Es gehe dabei um fachliches Kommentieren, nicht um eine politische Steuerung, sagt José Romero. Er sagt aber auch: «Natürlich haben gewisse Regierungen ihre eigene Agenda». Man kenne die traditionellen Verdächtigen, fügt Romero an, ohne aber Namen nennen zu wollen. Spezifische Punkte aus Agenden entgegen den Fakten, die das IPCC zusammenträgt, zu platzieren, sei jedoch sehr schwierig. «Dass einzelne Regierungen den ganzen Prozess beeinflussen, ist unmöglich», meint Romero.
Wissenschaft ist das Primat
Lange um den Wortlaut der Zusammenfassung für Entscheidungsträger diskutiert wird vor allem in der Plenarversammlung, dem obersten Organ des IPCC. Fischlins Erfahrung ist: «Einwände von Regierungen führen mitunter dazu, dass Forschende die zugrundeliegenden Fakten noch besser belegen». Der Satz sei dann vielleicht etwas umformuliert, das Ergebnis für die Wissenschaft falle damit aber noch robuster aus. «Es gibt nur ganz wenige negative Ausnahmen», meint der Klimaforscher.

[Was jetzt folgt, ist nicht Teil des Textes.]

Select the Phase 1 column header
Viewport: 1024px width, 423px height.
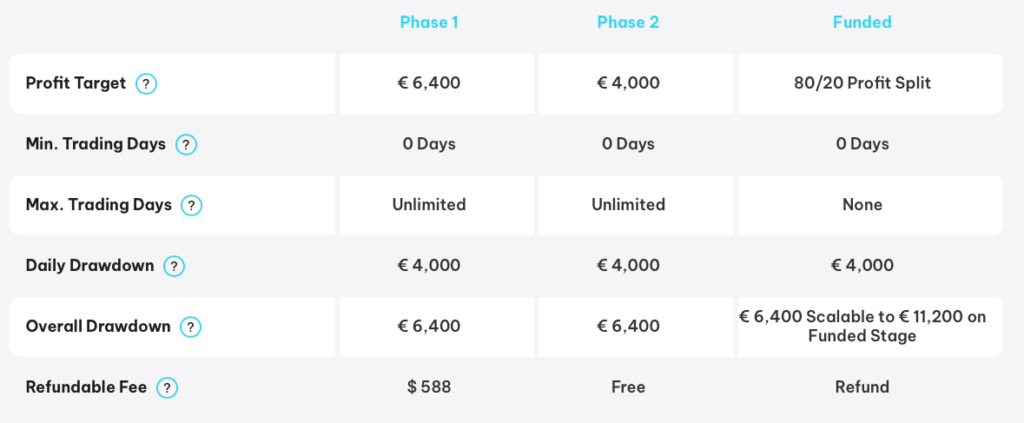point(429,22)
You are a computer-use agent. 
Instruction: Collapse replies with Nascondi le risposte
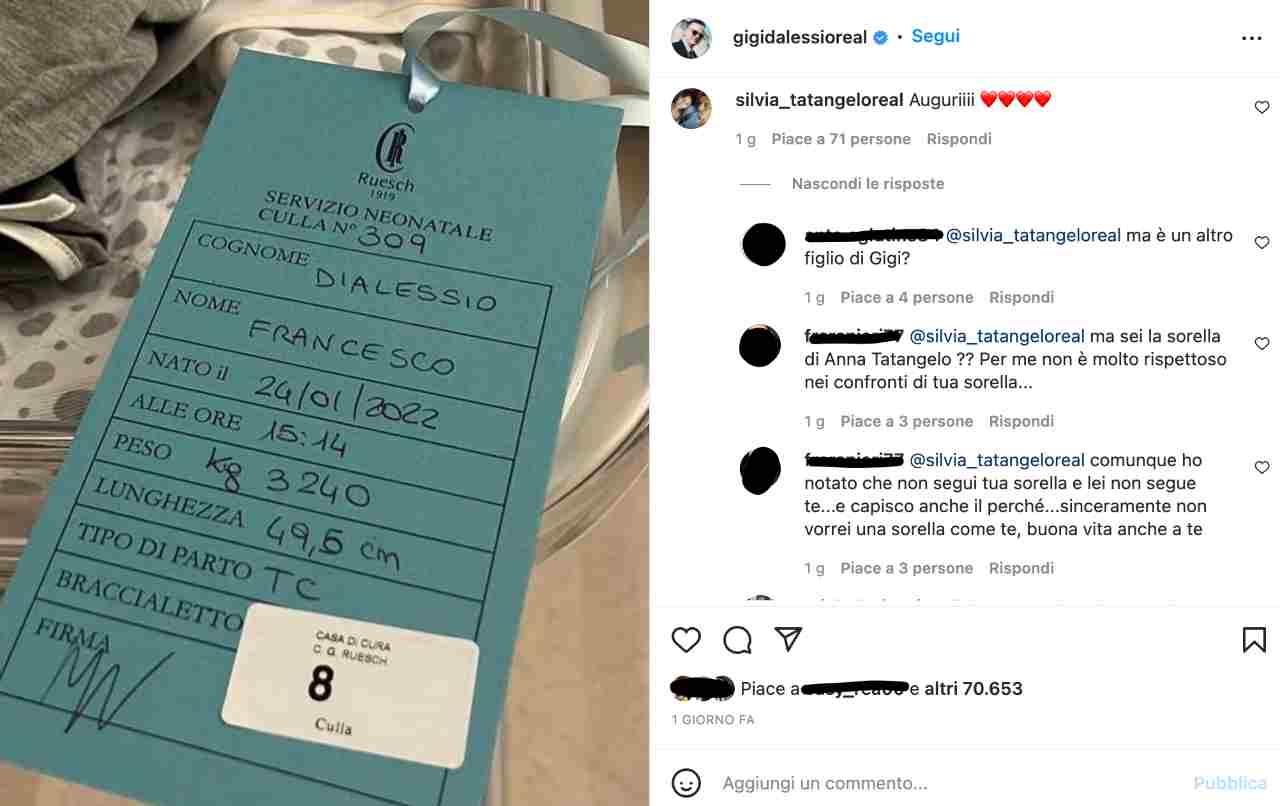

Ein Beispiel betrifft die sogenannten «Burning Embers»-Diagramme, die die Risiken des Klimawandels zusammenfassen. Seit 2001 gibt es diese Grafik in den Klimaberichten, beim vierten von 2007 aber fehlt sie. Dem damaligen US-Präsidenten George W. Bush nahe Kreise hätten den Co-Vorsitzenden der betreffenden Arbeitsgruppe bearbeitet und gewünscht, die Grafik wegzulassen. Fischlin sieht dies als eine Art Selbstzensur aufgrund von Lobbying. Veröffentlich wurde die Grafik am Ende aber dennoch, und zwar im Fachmagazin PNAS. Grundsätzlich können die Forschenden aber das Veto einlegen, wenn Einwände wissenschaftlich keinen Sinn machen oder die wissenschaftlichen Ergebnisse verzerrten. Die Wissenschaft habe damit das entscheidende letzte Wort.

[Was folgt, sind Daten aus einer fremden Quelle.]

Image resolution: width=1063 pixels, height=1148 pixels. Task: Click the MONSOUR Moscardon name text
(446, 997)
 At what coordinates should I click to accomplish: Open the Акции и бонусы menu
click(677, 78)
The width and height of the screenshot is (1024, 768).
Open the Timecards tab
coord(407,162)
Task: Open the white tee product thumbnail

Dem pflichtet auch der emeritierte ETH-Professor für Systemökologie, Andreas Fischlin bei. Fischlin ist seit 1992 in verschiedenen Rollen beim IPCC tätig, zwei Mal war er koordinierender Leitautor. Aktuell ist er als Vizepräsident jener Arbeitsgruppe, die am zweiten Band des neusten Klimaberichts arbeitet, in der Leitung des Weltklimarats. Er sagt: «Der Einfluss der Politik ist nicht gleich Null, aber sehr geringfügig». Das Zusammenspiel von Regierungen und Wissenschaft, das Ringen um Formulierungen sei im Grossen und Ganzen positiv zu sehen.